Tajuk awalan itu yang sering Ratimaya gunakan dalam memulai dongengnya. Dan sejak kalimat itu juga, ia seketika menjadi bukan bagian dari dunia ini. Sukmanya hadir menjelma pendongeng ulung yang sudah seperti melewati ribuan musim pada dunia, sekaligus ia bawa dunia yang bermacam-macam itu, pada kita. Beberapa kali ia hadirkan gunung, sungai, dan lautan yang membentang pada ingatan terdalam kita. Dan seperti kasus 'Selepas Hujan', rasanya kita seakan dihadapkan langsung pada gugusan mendung, wangi tanah, suara derai hujan, bahkan percakapan kecil dan langsung di antara mereka.

Ratimaya seperti kupu-kupu dalam teori Butterfly Effect dari Edward Norton Lorenz. Kepakan sayapnya menjadi gelombang kepingan cerita yang berdebur: tersusun, terpencar, dan tersambung dari pemandangan kawanan binatang yang rentan, pohonan yang berakar sabar, juga gugusan gunung dan guyuran hujan yang berkelindan dengan percakapannya masing-masing.
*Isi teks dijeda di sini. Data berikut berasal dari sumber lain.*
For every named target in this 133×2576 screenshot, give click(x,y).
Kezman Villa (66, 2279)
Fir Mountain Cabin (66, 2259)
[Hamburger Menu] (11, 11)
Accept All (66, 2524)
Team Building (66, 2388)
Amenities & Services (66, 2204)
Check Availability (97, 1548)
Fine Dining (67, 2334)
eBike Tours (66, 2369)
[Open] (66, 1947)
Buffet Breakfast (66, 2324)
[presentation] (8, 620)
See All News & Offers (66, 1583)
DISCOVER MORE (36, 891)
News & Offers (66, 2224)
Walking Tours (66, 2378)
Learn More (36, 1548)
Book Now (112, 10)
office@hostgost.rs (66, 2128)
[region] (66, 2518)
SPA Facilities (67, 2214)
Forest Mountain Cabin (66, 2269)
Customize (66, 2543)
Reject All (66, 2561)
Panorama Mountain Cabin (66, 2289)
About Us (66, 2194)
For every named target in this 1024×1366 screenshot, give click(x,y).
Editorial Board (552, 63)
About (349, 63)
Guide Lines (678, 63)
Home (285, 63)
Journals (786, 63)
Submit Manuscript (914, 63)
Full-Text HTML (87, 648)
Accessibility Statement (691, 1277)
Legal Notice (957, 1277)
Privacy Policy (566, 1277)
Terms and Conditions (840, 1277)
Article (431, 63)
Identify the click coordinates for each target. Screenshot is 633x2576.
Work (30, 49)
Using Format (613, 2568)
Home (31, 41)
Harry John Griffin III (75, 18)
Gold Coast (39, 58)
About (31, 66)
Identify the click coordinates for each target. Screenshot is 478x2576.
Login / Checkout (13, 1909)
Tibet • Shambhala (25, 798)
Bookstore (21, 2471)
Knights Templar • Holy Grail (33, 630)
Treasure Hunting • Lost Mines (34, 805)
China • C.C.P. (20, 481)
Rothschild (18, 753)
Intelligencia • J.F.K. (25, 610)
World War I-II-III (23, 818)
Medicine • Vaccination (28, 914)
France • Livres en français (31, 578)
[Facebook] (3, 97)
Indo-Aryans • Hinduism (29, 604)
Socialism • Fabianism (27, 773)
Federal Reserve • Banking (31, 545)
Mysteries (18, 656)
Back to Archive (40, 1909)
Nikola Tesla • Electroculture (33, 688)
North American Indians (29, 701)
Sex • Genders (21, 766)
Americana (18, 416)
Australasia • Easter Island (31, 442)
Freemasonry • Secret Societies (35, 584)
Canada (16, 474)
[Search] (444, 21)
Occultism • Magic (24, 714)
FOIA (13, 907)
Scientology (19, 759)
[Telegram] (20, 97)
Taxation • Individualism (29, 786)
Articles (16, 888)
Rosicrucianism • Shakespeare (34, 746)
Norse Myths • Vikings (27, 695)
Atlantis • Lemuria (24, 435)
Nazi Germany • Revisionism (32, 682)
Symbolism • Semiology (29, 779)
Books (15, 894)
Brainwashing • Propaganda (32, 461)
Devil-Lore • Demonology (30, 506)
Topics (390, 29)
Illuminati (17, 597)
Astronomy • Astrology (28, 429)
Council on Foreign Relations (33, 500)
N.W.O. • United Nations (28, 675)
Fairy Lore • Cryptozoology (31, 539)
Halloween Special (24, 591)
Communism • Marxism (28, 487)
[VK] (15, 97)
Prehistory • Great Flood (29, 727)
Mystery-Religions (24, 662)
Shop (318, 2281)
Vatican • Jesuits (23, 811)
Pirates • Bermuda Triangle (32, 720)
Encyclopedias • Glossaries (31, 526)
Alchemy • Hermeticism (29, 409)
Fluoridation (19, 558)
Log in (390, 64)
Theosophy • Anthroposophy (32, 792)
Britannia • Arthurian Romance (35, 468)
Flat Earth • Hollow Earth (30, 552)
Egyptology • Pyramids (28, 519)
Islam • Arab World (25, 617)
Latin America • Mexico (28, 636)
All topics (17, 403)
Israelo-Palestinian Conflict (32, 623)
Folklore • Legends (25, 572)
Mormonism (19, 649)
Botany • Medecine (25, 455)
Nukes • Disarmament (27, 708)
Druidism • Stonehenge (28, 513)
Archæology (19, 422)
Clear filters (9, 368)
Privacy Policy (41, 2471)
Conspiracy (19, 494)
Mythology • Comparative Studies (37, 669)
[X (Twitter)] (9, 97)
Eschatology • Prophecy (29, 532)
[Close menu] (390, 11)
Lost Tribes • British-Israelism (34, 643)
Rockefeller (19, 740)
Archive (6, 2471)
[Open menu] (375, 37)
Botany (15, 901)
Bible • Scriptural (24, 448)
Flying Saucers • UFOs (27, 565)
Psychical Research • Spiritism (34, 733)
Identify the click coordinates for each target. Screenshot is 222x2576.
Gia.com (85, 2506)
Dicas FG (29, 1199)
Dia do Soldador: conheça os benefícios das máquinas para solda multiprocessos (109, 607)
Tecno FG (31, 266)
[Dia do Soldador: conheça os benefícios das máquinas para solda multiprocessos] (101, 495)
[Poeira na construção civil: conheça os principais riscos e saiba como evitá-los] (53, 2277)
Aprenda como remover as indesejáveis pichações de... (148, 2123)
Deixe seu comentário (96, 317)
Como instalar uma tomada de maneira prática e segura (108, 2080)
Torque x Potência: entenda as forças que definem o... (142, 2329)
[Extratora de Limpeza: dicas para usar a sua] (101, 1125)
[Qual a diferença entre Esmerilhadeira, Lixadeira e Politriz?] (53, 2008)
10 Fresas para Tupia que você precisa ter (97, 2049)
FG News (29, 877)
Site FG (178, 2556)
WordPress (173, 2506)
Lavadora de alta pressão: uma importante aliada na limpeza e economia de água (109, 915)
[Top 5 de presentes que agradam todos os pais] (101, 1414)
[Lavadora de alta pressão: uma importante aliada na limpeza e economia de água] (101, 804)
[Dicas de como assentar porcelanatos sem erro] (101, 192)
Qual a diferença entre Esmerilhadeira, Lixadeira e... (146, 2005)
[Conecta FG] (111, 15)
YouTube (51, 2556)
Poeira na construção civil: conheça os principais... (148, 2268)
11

Malam itu Ratimaya berkabar dan mengirimkan tautan pertunjukannya di Youtube. Saya menyaksikan dari layar HP untuk kemudian menyimaknya dengan khidmat. Nampak di sana, Tiga pemusik 'Selepas Hujan' memetik senar dan dawai, beberapa origami menambah kesan yang intim, lalu Ratimaya, seperti yang saya sampaikan sebelumnya: menjelma kupu-kupu pendongeng yang magis.

Lantunan nada yang mengalun seketika membekukan momen itu. Di imajinasi saya, dunia baru perlahan membentuk dan menyusun puing serta reruntuhan bangunan yang seperti telah lama ditinggalkan. Ia hadirkan tokoh-tokoh ajaibnya: tetes hujan, pohon yang terluka, dan tentu saja: kelompok manusia yang seringkali menjadi penyebab berbagai permasalahan di dunia.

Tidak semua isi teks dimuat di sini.